I have been known to be quite a stickler - it's probably the German schooling that comes out - there can't be a logical break in the chain. Because a lot of the time what happens, is people have a preferred answer. And they reverse engineer how they got there. On that one, as chief architect, we can't tolerate it. It's like we had to know where we wanted to know, and then make sure the technology solution, the vendor solution, we map into that.

So my style, I would say, can be best described by marrying that, and make sure this is all sound. We're then taking a step back and looking at the whole picture, and seeing that there's a certain harmony.

If you went on the dangerous metaphor, maybe, of making this a painting - on one hand, I would be extremely strict on the color science. It's like making sure nothing is there by accident. But then once the gestalt of this - once the thing emerges - you switch your brain to a very different mode. You switch into maybe right hand side brain mode. And you still make sure that there's an overall balance. I would say that would best describe my style, if it can even do that. And I would say also, that's what keeps making it interesting.

Len: Speaking of keeping it interesting, you recently moved back to Google, where you're Technical Director in the office of the CTO, based in Singapore. I wanted to ask you about this latest move that you've made, and what do you do in your current role, and why did you go back to Google, and why is it in Singapore?

Gregor: Good points. So, what we talked about with the consultants, some of the slippery slopes, but also the advantages of living in the parallel universe: that is also true for IT transformation. I reflected quite a bit about this with my boss, who's the CEO of the IT division, where I drew the spectrum of, how much are you ingrained in an organization that you're trying to change? And the two extremes are - well, you're not at all, and you hand them a paper and say, "Harvard Business Review said you should be doing X, Y, Z, and good luck." And the other one is: you're fully immersed.

Both of those are difficult, because on the one hand, you have low impact, and if you're fully immersed, you often don't have the freedom to act. In the end, what you need to do to move an organization, you need to have the right ideas. You need to have some creativity. And then you need to have the ability to actually move. So, there's the scale of authenticity and the scale of actually making a change. And both end points of the curve are near zero.

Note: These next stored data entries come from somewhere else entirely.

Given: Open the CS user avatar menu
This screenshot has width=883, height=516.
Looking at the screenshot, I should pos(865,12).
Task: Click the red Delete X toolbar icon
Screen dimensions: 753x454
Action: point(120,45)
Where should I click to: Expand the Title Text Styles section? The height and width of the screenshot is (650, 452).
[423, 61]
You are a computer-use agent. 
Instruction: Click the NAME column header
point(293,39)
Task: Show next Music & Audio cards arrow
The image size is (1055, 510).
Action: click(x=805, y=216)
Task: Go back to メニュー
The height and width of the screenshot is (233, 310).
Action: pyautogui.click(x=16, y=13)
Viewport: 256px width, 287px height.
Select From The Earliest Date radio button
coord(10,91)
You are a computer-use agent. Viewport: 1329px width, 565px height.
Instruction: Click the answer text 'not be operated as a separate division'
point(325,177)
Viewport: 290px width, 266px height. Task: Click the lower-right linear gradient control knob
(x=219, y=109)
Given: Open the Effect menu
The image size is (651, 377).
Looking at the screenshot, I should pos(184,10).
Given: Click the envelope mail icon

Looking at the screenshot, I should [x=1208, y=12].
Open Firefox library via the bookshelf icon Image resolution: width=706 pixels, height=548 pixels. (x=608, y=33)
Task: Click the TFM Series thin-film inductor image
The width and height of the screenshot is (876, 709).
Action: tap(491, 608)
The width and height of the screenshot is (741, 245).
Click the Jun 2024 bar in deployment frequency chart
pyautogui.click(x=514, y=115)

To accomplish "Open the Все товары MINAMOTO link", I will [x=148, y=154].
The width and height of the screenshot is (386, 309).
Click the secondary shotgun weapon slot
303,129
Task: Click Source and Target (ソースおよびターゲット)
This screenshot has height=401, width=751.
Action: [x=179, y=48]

So, always trying to move a little bit in the middle, where you are not just a totally normal, regular employee, but you need to be able to break and bend a few more rules - because if you are 100% bound by the system you're trying to change, it becomes like pulling yourself out of the swamp by your head. And that only works in the stories. That doesn't work in real life.

We started some of this discussion, and I felt that over the five years, I hadn't checked as much change as I could, being a full-time employee. Now, being a full-time employee had also many advantages. I could hire and mentor a team. I could build a team, I could run a team. I was their formal supervisor. I took care of their performance reviews. I made sure they get raises and rewards. There were many things that I could only do by being there. But I felt after five years, a lot of those things I had done, and that taking a step back would be the right thing to do.

It was also a time where - so, a little bit surprisingly, I was suddenly not attached to anything from the personal side. So it's like, "Oh." I was thinking to maybe make a career change, because I felt five years was a lot of things I did at Allianz, and they might want some time to digest a little bit. And suddenly, I wasn't very much tied to the location I was in. So I was saying - well, in your life, these moments become much rarer. Once you have a family and the kids are in school. And depending where you are in your career - just moving a country becomes hard and harder.

I found myself in a position where like, "If I really wanted to, I could just pack up now and get on an airplane and go somewhere else." And I said, "Well, having spent four and a half years in Asia, in Tokyo, I'll go back to Asia." I always liked Asia. It's very dynamic. There's a lot of energy here. I said, "Why not?"

I rang up my old Google buddies, and I said, "I just did five years doing IT transformation at a very large organization, and I was at Google before. I think that's a relatively rare combination, do you have something that takes advantage of that?" And in the end, that's what they did. In the office of the CTO, where basically I am advising other companies in very similar things to what I did at Allianz. So for me, it was a perfect fit. I said, "Okay, sure let's do that." I put all my winter clothes in storage, and moved to Singapore.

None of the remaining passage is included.